> WORK TO BE COMPLETED:
Reproduce the lines from the start of the records through the line that contains "center [149, 11].", including that line.

[Extracted records]
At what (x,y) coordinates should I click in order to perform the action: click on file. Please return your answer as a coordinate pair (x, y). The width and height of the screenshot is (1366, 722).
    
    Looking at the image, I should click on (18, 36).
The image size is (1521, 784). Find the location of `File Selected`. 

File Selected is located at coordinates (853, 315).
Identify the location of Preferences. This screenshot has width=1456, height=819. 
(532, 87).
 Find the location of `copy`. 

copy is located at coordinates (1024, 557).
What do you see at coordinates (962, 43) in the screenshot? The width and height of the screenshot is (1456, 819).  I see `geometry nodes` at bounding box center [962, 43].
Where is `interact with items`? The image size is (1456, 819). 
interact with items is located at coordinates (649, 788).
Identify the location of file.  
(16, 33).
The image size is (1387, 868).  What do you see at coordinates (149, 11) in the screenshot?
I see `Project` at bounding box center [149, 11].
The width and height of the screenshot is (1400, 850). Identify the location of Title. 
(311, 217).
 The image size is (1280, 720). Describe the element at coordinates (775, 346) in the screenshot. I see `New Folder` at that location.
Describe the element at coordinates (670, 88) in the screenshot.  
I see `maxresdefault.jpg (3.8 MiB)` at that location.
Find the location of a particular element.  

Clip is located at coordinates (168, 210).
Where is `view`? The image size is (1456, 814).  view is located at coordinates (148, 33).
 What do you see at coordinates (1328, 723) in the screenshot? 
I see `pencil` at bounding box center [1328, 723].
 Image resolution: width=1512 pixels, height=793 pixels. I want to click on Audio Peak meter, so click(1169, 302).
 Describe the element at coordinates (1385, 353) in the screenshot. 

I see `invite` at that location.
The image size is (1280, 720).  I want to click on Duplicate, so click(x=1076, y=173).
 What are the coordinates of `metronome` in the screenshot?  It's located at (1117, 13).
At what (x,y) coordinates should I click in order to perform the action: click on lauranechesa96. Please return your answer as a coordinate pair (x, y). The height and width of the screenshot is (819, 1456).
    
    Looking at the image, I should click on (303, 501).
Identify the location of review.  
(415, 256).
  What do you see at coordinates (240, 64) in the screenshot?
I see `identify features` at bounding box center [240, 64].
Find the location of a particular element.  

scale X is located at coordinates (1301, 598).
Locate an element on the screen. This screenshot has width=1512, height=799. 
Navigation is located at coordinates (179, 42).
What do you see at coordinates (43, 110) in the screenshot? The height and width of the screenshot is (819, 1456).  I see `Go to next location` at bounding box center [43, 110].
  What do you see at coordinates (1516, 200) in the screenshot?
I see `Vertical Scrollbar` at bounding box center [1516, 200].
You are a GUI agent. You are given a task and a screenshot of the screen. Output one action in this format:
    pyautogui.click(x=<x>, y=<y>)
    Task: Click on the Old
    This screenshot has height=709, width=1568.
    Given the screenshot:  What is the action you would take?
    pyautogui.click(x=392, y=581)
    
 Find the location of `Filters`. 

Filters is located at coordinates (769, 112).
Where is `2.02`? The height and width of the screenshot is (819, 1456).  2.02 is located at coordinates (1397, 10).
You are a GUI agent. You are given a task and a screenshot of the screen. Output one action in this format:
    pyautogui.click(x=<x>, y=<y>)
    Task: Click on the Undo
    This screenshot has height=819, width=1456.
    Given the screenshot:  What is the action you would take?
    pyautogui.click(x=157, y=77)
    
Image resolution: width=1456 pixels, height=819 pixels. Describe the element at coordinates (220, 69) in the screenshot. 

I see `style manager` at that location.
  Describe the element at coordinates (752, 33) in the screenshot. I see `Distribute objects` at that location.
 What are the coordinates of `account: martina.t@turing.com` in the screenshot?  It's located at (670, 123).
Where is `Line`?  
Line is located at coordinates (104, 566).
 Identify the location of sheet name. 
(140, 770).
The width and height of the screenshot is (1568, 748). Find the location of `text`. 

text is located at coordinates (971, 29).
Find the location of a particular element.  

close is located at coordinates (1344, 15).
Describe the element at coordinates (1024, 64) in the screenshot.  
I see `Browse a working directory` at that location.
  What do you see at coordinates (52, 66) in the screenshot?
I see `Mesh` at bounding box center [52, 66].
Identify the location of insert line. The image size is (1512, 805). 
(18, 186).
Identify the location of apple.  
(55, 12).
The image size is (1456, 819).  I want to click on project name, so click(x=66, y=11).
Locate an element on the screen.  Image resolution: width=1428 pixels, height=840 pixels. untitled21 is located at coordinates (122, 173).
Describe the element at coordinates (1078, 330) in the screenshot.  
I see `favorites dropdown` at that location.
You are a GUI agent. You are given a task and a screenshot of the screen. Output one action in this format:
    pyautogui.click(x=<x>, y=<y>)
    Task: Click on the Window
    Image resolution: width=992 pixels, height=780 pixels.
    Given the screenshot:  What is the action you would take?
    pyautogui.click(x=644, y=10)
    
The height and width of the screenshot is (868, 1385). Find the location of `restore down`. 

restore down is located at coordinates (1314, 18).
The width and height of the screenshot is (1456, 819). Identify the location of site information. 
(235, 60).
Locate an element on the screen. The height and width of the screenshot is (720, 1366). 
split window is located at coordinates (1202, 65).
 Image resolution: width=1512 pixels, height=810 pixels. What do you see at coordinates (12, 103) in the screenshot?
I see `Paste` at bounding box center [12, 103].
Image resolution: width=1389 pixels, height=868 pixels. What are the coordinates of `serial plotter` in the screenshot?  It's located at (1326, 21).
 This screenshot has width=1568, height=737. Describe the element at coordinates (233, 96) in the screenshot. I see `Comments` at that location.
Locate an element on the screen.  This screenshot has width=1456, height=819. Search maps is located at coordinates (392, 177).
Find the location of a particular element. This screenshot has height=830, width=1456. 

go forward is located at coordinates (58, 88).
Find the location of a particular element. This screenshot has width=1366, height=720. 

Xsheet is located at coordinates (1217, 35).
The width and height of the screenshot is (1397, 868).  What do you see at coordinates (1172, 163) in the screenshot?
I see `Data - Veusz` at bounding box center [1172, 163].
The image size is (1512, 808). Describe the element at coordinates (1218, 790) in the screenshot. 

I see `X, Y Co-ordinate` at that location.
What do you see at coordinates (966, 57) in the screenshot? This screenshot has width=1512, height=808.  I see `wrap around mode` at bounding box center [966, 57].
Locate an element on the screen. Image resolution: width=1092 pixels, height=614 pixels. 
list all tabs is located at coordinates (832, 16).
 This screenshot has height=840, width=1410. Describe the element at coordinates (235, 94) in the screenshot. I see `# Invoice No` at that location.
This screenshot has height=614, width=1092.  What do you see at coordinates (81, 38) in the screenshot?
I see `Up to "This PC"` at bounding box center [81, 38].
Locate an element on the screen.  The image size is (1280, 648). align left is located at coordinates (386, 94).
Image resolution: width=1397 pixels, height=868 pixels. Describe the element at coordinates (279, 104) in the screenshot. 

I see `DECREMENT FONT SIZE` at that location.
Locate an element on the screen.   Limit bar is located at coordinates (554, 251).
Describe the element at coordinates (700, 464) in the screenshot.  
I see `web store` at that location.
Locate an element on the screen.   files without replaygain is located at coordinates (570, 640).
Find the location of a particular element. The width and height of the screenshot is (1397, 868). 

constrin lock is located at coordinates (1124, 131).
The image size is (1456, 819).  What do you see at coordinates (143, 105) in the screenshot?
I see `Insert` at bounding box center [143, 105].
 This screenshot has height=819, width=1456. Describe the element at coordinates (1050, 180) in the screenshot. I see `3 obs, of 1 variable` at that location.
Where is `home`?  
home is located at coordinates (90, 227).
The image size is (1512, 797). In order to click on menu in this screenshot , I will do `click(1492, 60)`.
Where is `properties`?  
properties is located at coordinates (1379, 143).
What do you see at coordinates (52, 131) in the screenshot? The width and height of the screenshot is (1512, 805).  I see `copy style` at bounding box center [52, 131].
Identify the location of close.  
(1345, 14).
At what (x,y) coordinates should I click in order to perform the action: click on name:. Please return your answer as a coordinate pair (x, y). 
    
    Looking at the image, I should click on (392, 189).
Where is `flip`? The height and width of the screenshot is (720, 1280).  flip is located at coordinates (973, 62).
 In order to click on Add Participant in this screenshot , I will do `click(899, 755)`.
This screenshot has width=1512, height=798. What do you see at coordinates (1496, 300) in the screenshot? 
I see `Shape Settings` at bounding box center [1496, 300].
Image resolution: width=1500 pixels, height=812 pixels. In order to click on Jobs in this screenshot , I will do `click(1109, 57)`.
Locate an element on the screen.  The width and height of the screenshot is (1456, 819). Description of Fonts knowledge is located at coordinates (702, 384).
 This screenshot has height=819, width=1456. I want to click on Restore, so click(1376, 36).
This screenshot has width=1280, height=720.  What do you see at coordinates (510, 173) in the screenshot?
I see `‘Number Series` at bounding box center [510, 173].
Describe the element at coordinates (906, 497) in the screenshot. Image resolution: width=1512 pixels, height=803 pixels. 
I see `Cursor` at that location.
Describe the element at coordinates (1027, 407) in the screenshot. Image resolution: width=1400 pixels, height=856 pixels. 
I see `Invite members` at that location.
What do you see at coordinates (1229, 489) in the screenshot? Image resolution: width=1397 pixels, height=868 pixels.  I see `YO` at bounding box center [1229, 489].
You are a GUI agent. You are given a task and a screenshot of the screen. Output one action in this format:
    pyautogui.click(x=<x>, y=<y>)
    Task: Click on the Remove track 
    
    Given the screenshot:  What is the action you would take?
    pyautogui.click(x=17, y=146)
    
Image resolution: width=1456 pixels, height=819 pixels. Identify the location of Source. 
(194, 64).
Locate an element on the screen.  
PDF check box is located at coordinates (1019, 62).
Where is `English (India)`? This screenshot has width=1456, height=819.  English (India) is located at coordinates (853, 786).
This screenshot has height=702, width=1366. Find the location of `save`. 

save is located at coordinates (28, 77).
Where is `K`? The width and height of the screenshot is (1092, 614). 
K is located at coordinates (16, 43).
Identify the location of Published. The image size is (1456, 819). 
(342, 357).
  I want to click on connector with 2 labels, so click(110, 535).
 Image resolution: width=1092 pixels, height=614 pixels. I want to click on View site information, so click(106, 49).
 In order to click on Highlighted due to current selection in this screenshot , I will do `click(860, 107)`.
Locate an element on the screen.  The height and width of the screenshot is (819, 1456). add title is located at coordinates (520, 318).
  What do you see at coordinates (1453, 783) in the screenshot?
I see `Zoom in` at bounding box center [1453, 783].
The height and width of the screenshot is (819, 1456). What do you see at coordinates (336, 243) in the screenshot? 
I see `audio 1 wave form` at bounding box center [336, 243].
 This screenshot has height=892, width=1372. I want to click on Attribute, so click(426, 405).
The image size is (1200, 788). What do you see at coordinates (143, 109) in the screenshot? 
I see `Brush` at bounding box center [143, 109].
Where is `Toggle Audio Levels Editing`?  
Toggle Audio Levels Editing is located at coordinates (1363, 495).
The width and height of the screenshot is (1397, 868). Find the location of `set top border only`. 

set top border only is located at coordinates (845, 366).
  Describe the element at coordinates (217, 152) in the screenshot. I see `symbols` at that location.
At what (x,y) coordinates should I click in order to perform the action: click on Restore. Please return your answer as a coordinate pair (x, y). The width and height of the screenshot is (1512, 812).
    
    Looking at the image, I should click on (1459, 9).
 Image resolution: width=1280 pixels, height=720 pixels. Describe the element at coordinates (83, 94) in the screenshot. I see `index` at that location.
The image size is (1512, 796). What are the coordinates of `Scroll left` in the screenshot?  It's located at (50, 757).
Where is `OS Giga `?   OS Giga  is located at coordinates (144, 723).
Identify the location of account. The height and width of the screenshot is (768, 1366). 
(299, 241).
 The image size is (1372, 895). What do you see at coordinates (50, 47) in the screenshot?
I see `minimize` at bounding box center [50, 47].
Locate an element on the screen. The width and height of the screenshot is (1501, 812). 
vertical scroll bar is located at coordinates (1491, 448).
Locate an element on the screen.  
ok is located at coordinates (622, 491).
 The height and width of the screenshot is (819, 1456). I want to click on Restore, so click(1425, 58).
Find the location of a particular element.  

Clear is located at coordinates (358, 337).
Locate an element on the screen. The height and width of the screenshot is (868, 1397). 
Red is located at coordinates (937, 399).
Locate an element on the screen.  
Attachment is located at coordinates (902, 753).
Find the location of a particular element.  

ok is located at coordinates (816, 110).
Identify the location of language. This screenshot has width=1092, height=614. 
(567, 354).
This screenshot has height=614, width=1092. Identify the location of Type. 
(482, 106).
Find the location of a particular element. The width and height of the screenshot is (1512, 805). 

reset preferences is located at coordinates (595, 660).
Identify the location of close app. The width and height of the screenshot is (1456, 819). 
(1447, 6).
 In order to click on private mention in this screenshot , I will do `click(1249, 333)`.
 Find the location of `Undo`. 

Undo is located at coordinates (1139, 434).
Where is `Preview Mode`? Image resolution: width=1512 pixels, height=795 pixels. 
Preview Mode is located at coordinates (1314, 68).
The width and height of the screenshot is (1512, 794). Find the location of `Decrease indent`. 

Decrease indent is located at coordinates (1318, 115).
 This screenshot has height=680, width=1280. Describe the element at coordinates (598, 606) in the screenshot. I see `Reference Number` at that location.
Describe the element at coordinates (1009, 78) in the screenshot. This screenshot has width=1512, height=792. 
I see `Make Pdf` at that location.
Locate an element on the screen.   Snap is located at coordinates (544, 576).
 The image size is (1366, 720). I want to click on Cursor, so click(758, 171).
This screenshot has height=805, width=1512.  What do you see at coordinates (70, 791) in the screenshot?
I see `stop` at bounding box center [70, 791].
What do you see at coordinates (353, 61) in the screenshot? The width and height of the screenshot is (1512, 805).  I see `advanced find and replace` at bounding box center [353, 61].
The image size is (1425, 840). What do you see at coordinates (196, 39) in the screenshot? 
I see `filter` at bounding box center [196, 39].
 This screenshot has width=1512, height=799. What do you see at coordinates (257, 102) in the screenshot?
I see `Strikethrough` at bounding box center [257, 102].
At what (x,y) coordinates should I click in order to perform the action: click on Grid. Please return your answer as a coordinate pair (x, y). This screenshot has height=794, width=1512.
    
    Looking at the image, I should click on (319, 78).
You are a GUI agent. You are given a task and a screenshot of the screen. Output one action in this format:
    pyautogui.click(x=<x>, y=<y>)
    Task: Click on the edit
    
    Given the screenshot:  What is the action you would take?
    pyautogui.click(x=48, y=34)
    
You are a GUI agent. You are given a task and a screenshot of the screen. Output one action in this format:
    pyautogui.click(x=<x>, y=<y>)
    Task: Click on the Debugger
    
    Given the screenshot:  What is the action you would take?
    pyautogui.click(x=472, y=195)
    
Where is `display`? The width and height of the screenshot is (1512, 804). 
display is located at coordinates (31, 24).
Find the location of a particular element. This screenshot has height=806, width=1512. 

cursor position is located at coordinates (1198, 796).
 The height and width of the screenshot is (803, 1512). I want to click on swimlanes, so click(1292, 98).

> THE SOLUTION:
At what (x,y) coordinates should I click in order to perform the action: click on file. Please return your answer as a coordinate pair (x, y). The width and height of the screenshot is (1366, 722).
    
    Looking at the image, I should click on (18, 36).
The image size is (1521, 784). Find the location of `File Selected`. 

File Selected is located at coordinates (853, 315).
Identify the location of Preferences. This screenshot has width=1456, height=819. 
(532, 87).
 Find the location of `copy`. 

copy is located at coordinates (1024, 557).
What do you see at coordinates (962, 43) in the screenshot? The width and height of the screenshot is (1456, 819).  I see `geometry nodes` at bounding box center [962, 43].
Where is `interact with items`? The image size is (1456, 819). 
interact with items is located at coordinates (649, 788).
Identify the location of file.  
(16, 33).
The image size is (1387, 868).  What do you see at coordinates (149, 11) in the screenshot?
I see `Project` at bounding box center [149, 11].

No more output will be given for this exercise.